Should Florida students be allowed to graduate with only one science course?

A bill filed in the Florida senate has very serious implications for science and math education: Proposed bill would allow Florida students to ditch advanced math for industry certifications

State Senator Travis Hutson (R-St. Johns) introduced a bill last week that, if passed, would dramatically change traditional four-year graduation requirements for high school students by doing away with the requirement to pass some advanced math and science courses.

The reason behind the bill is to allow students to focus on being workforce ready, not college ready. Sen. Hutson said:

“We are forcing districts to take children that probably can’t pass some of these classes and just make them try. The children suffer, they get frustrated,”
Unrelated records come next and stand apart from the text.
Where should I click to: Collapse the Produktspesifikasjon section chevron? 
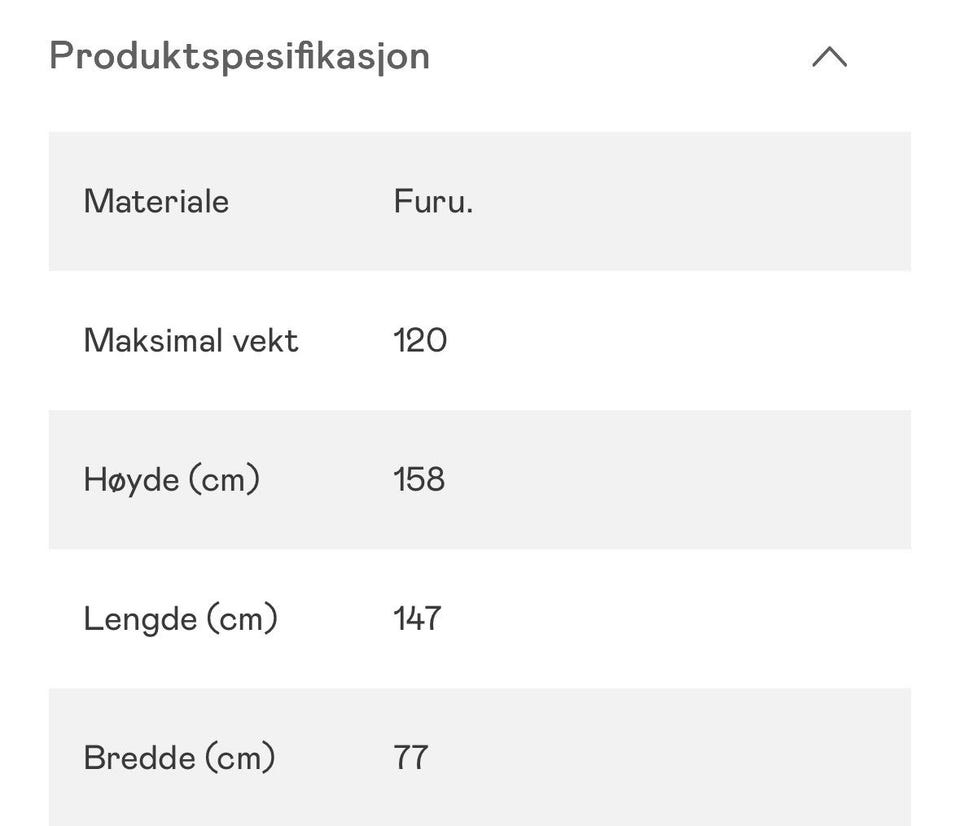[x=830, y=57]
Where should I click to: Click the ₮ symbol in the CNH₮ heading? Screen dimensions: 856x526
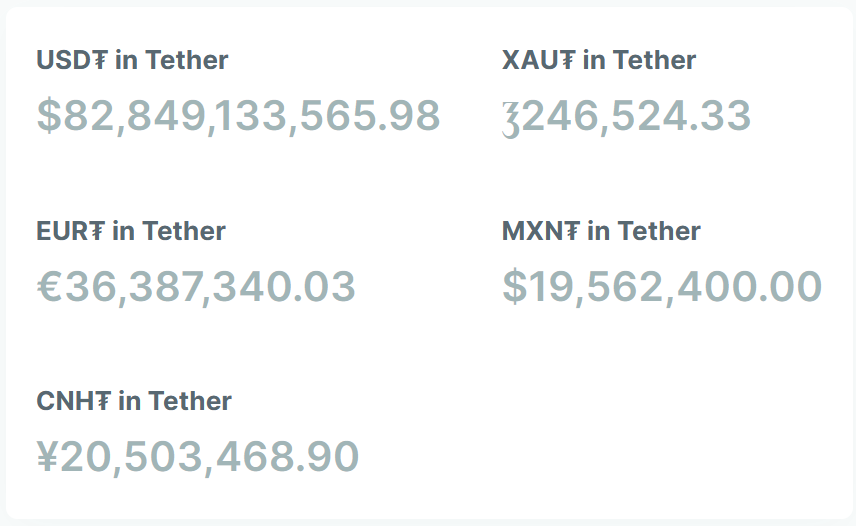click(102, 402)
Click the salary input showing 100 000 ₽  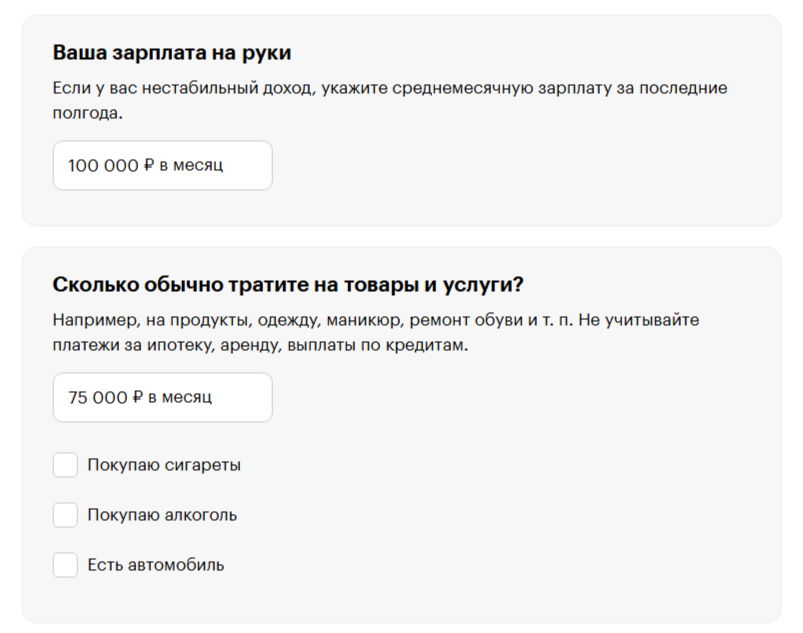(x=162, y=166)
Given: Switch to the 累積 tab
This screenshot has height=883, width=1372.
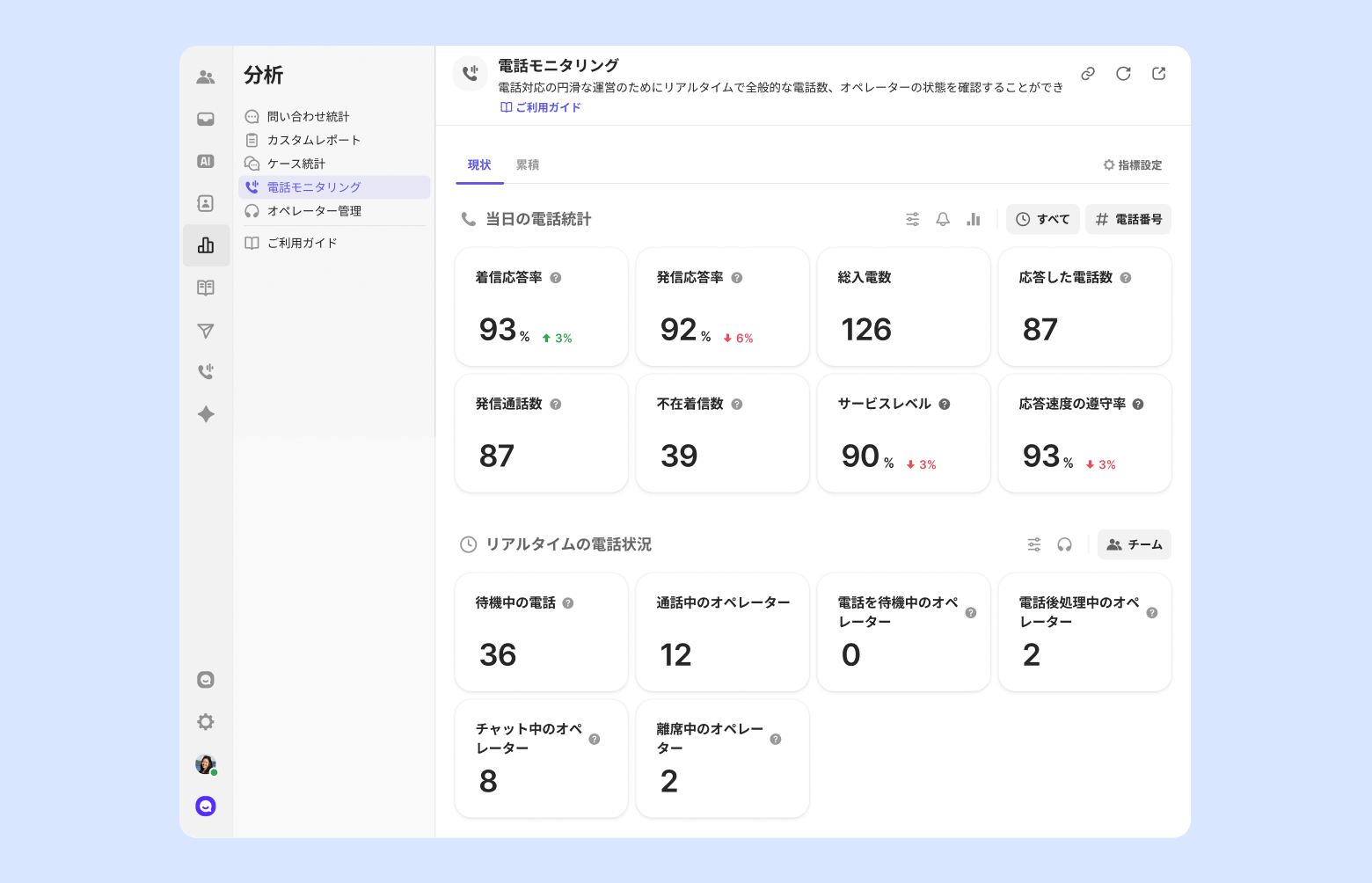Looking at the screenshot, I should click(x=528, y=165).
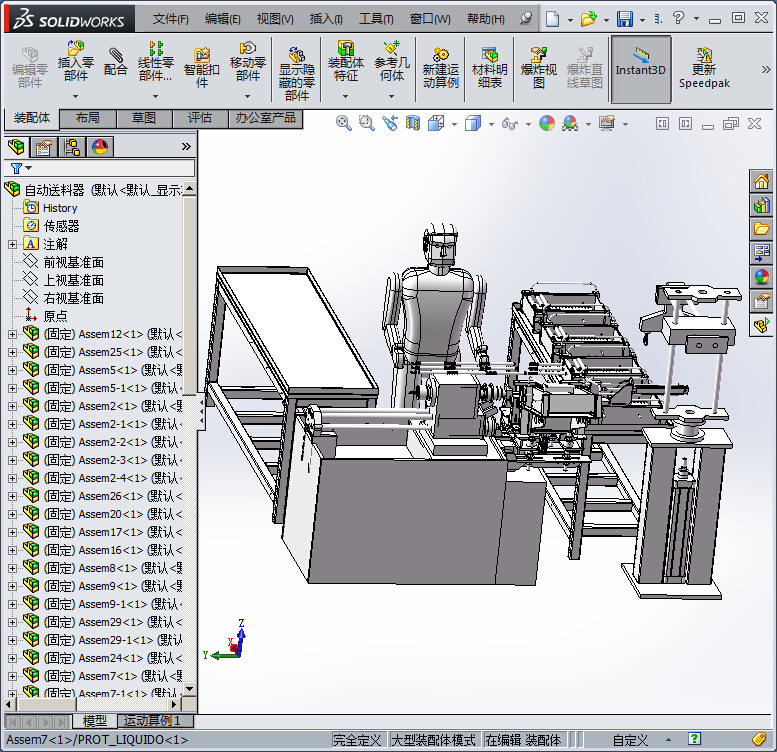Open the 工具(T) menu

(x=376, y=19)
The news article is rather misleading. The story keeps referring to “advanced” math and science courses.

“Under my proposed bill, you only have to take 18 total courses and in math, you don’t have to pass Algebra II, you can replace that with an industry certification course that is more technical and career-focused,”

Is Algebra II really considered advanced? I tend to think calculus, probability/statistics, trigonometry and such are the advanced courses, but I could be wrong. I’m not a math teacher.

But the story only makes the one mention of “advanced science courses” without elaborating. So, we need to read the bill to see what’s going on there: SB 770. (I’ve emphasized the key part in bold.)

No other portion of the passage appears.